Report on Supply Chain Compliance 3, no. 1 (January 9, 2020)
Members of the German parliament, the Bundestag, put forth a bill that would ban Huawei Technologies Co., Ltd. from all aspects of Germany’s 5G network, not just the core sensitive areas. The move is seen externally as a revolt against Chancellor Angela Merkel’s policy toward China. Merkel is seeking to balance security and economic concerns by allowing Huawei access to less sensitive, peripheral parts of the 5G network; the bill drafted by lawmakers in Merkel’s ruling coalition disagree with that policy, citing Huawei’s ties to the Chinese government as too risky to deal with.
China’s ambassador quickly responded: “If Germany were to take a decision that leads to Huawei’s exclusion from the German market, there will be consequences," Ambassador Wu Ken said on Dec. 14 at a Handelsblatt event. “The Chinese government will not stand idly by.”[1]
Huawei is facing pressure from several nations around the world for its alleged ties to the Chinese government’s espionage apparatus. Several laws in the U.S., potentially the United Kingdom and now Germany target Chinese telecom companies — if not by name — in order to protect national networks from possible hacking and espionage from China.

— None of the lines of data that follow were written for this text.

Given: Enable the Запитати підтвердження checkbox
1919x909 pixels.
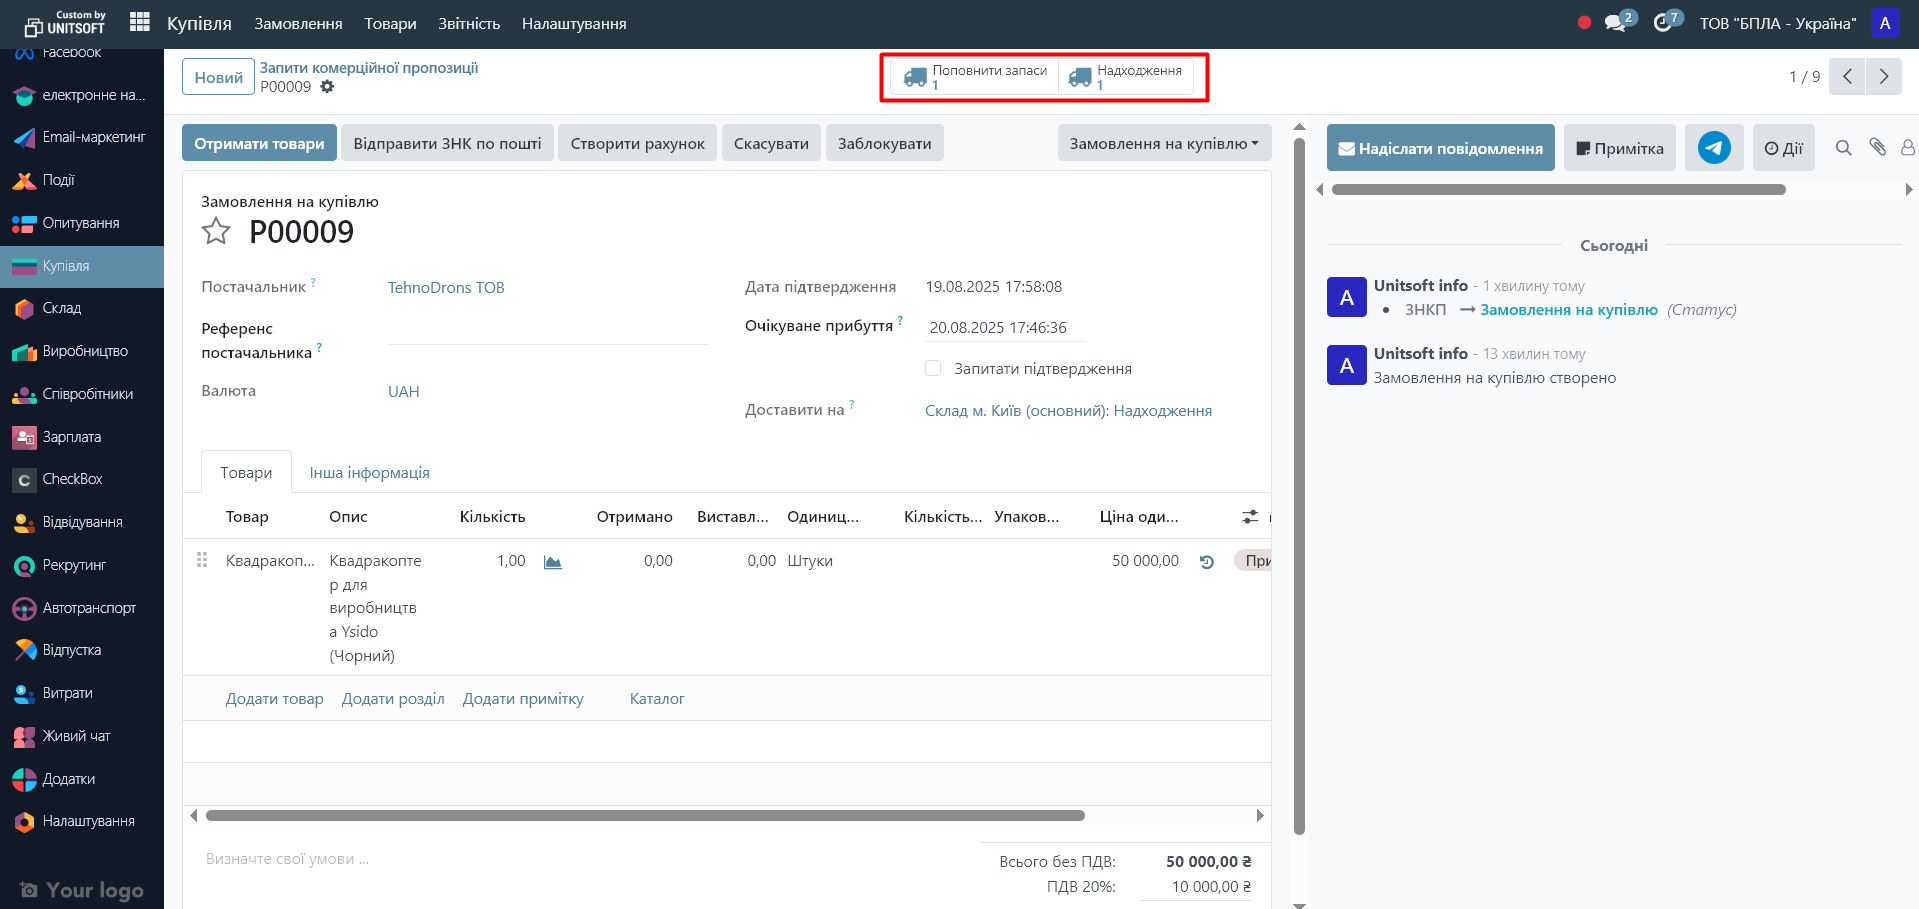Looking at the screenshot, I should click(x=933, y=368).
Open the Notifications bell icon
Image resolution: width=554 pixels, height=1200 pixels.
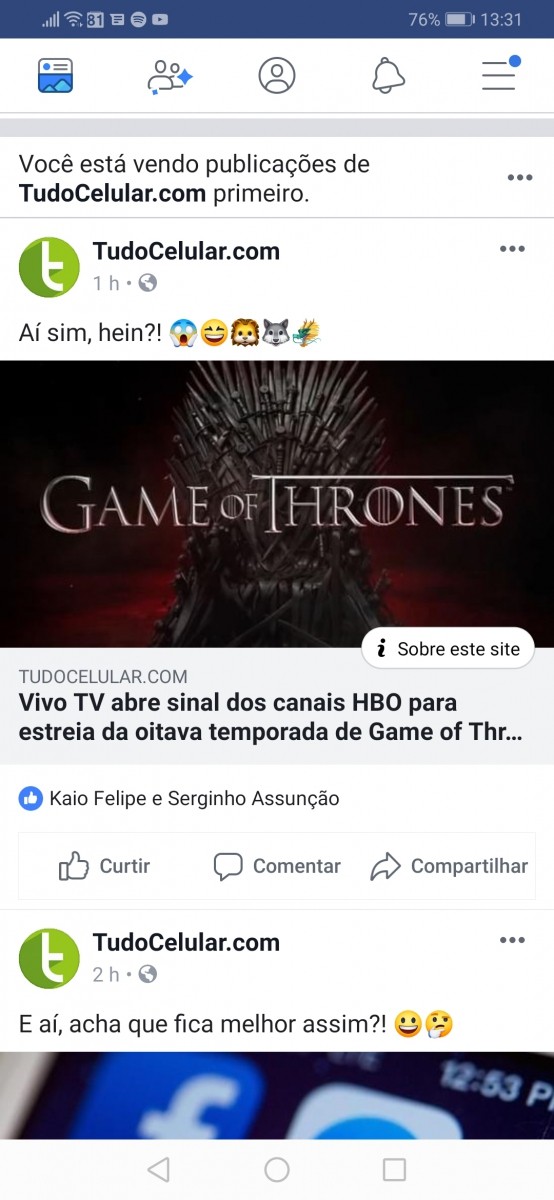tap(388, 76)
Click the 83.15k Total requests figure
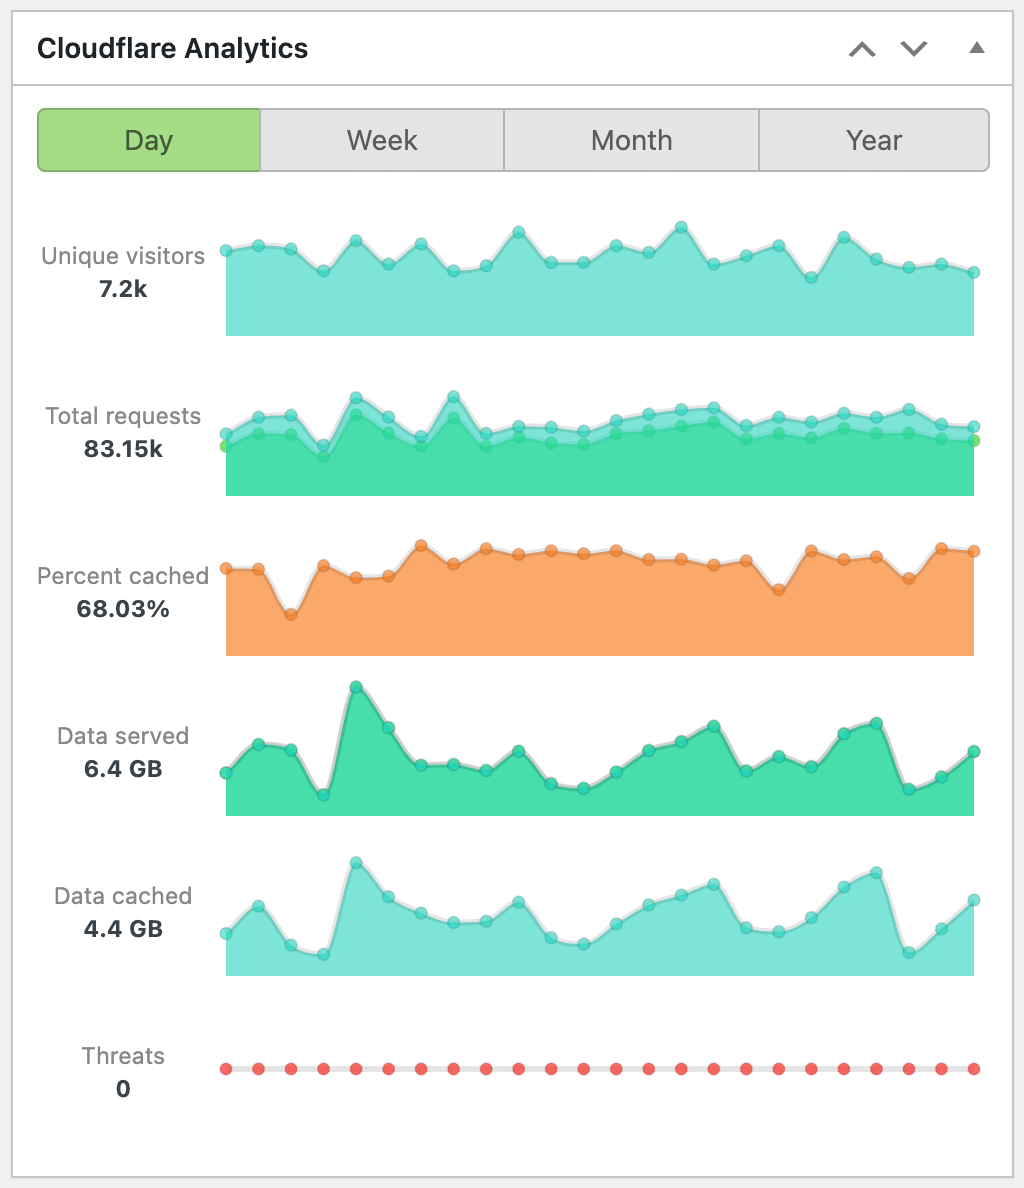 pos(122,450)
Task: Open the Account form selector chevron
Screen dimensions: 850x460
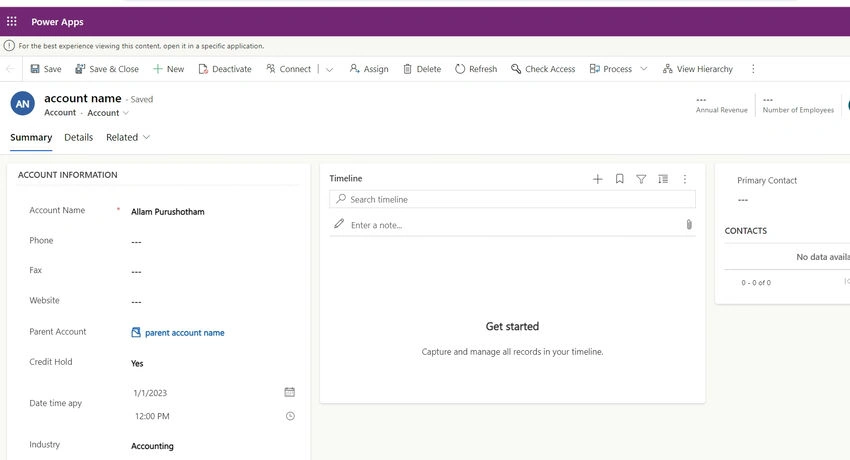Action: [x=126, y=113]
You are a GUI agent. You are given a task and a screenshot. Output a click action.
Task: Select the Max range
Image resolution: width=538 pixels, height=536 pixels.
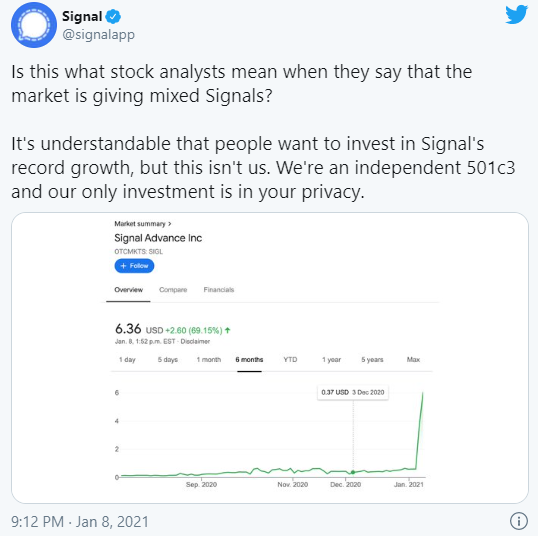pos(413,360)
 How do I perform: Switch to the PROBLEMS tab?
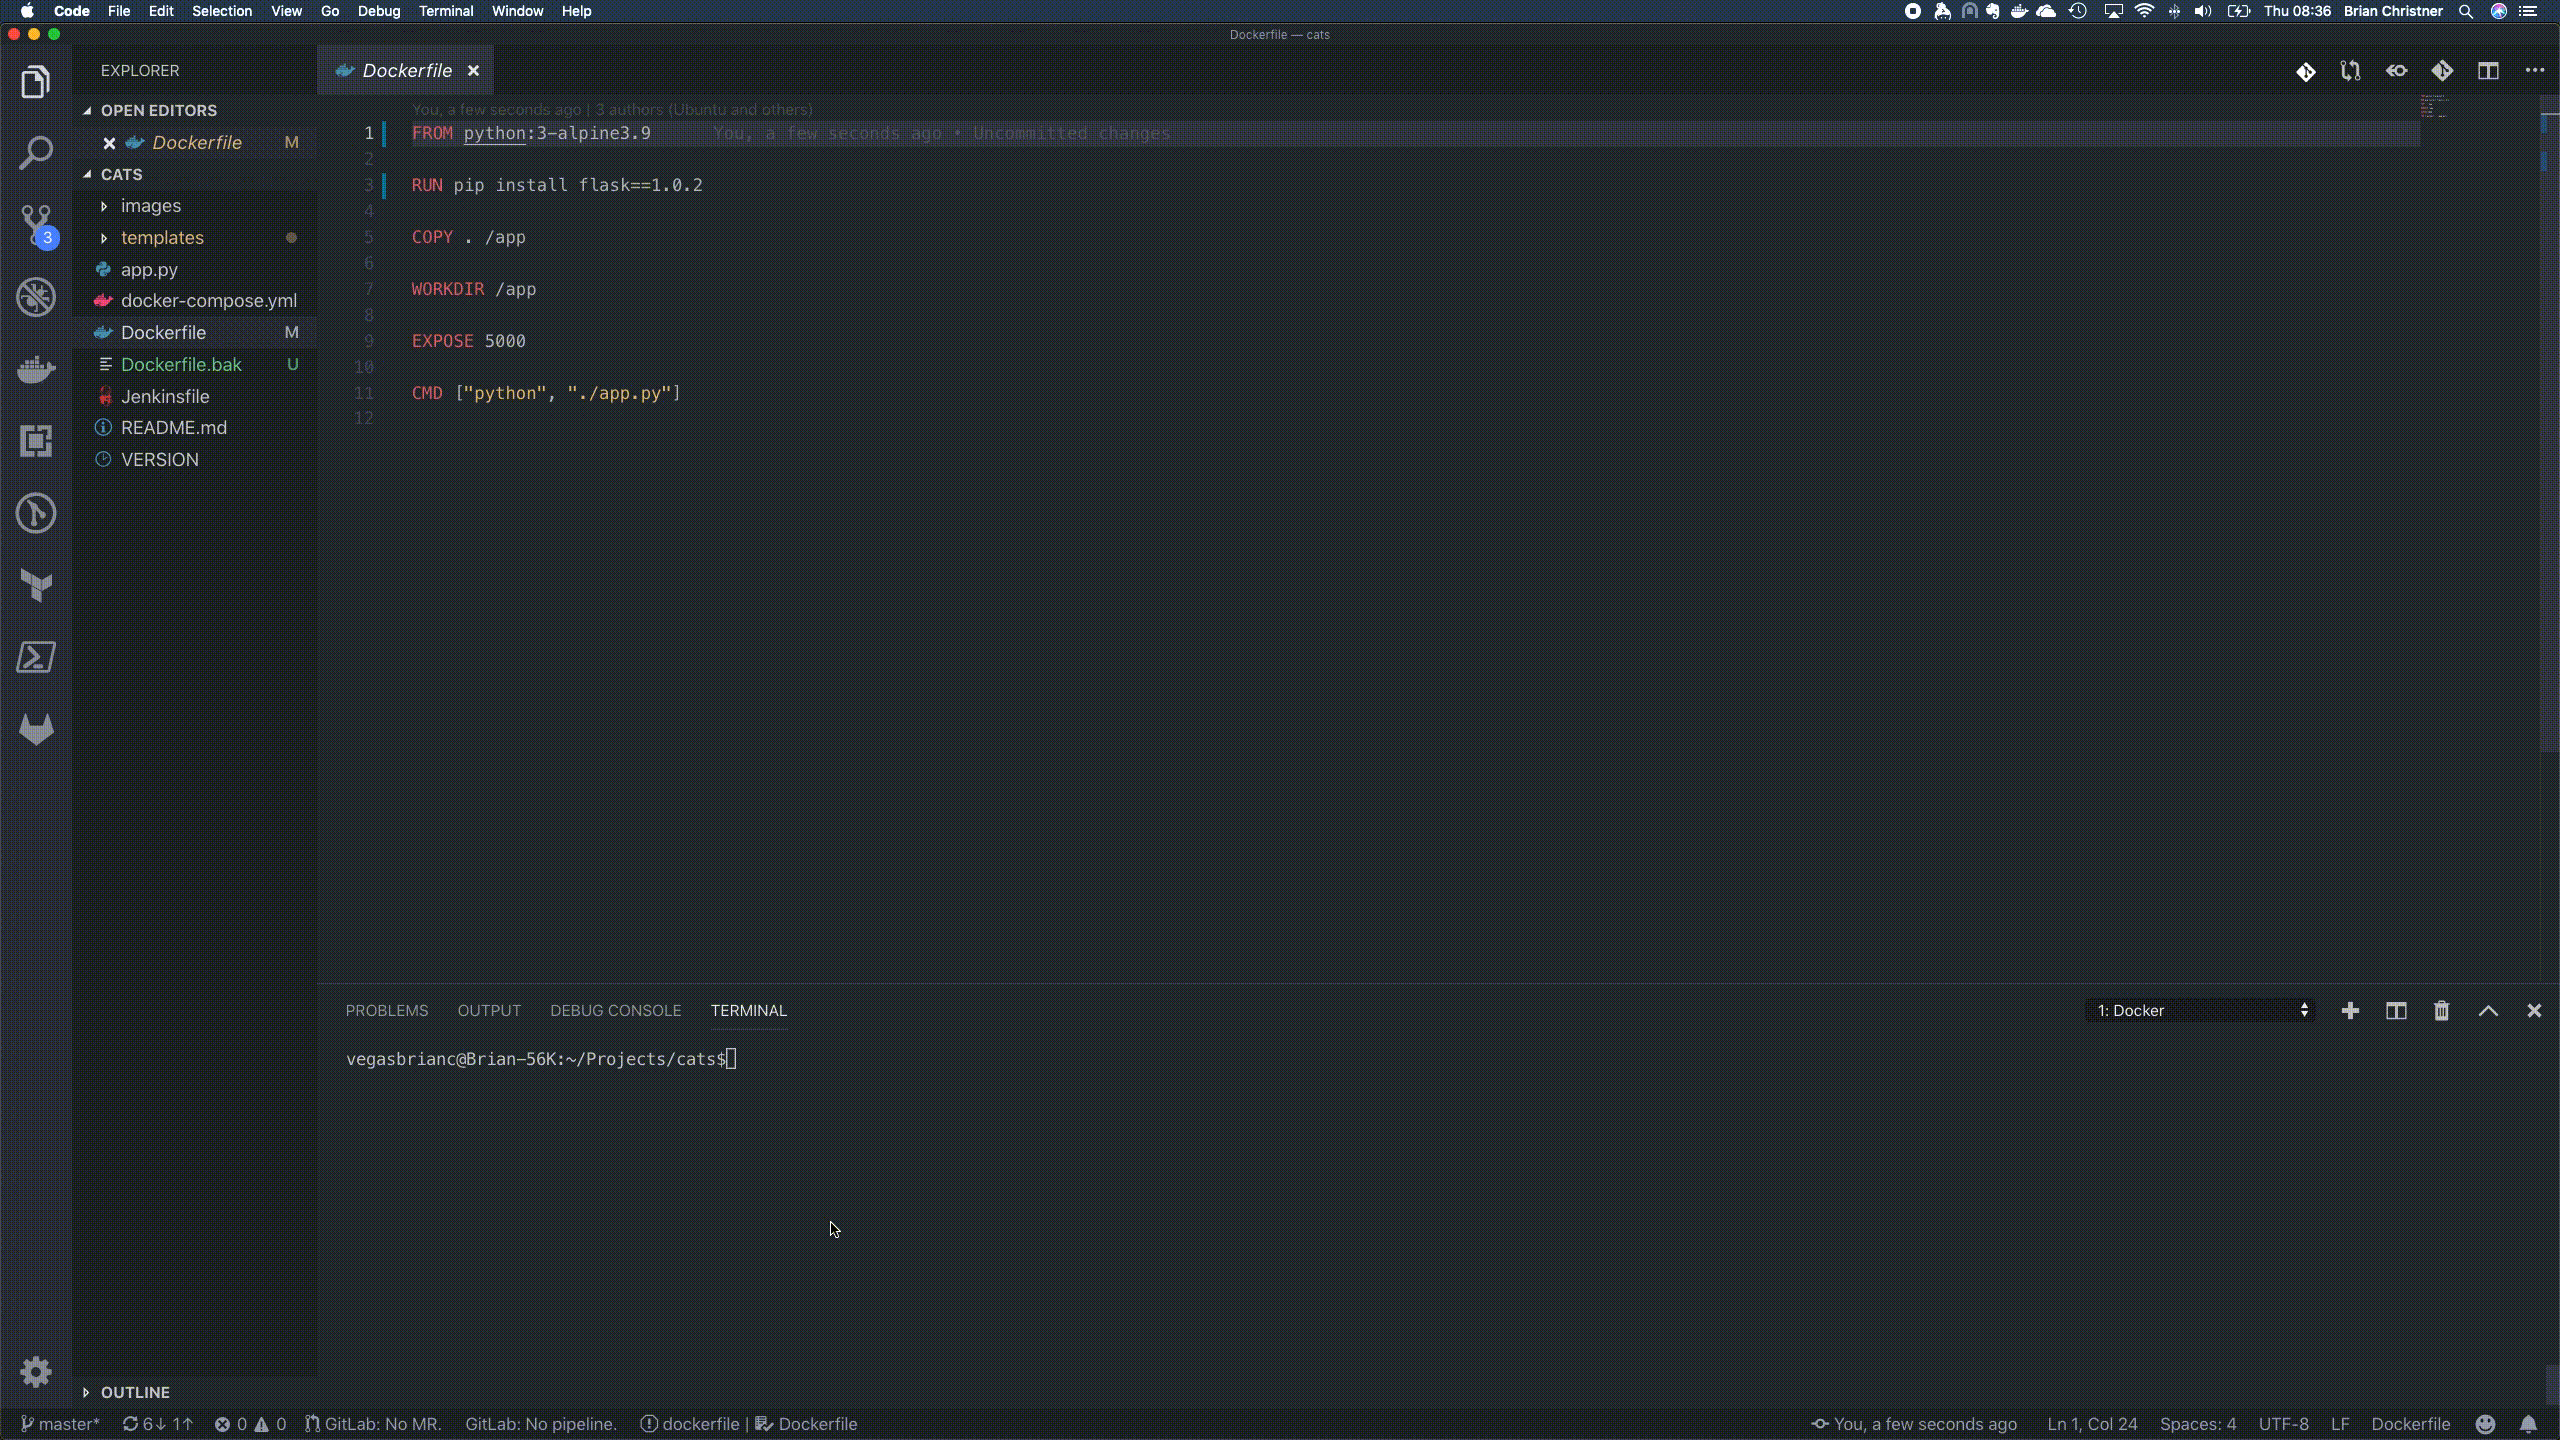[386, 1011]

In related news, The Wall Street Journal reported on subsidies Huawei may have received from the Chinese government to help facilitate its meteoric rise from tiny upstart to the dominating force it is today. According to the report, Huawei “had access to as much as $75 billion in state support as it grew from a little-known vendor of phone switches to the world’s largest telecom-equipment company — helping Huawei offer generous financing terms and undercut rivals’ prices by some 30% …”[2]
Chinese officials roundly criticized the report, claiming that Western media and governments are unfairly targeting Huawei in order to lock the Chinese company out of lucrative 5G contracts.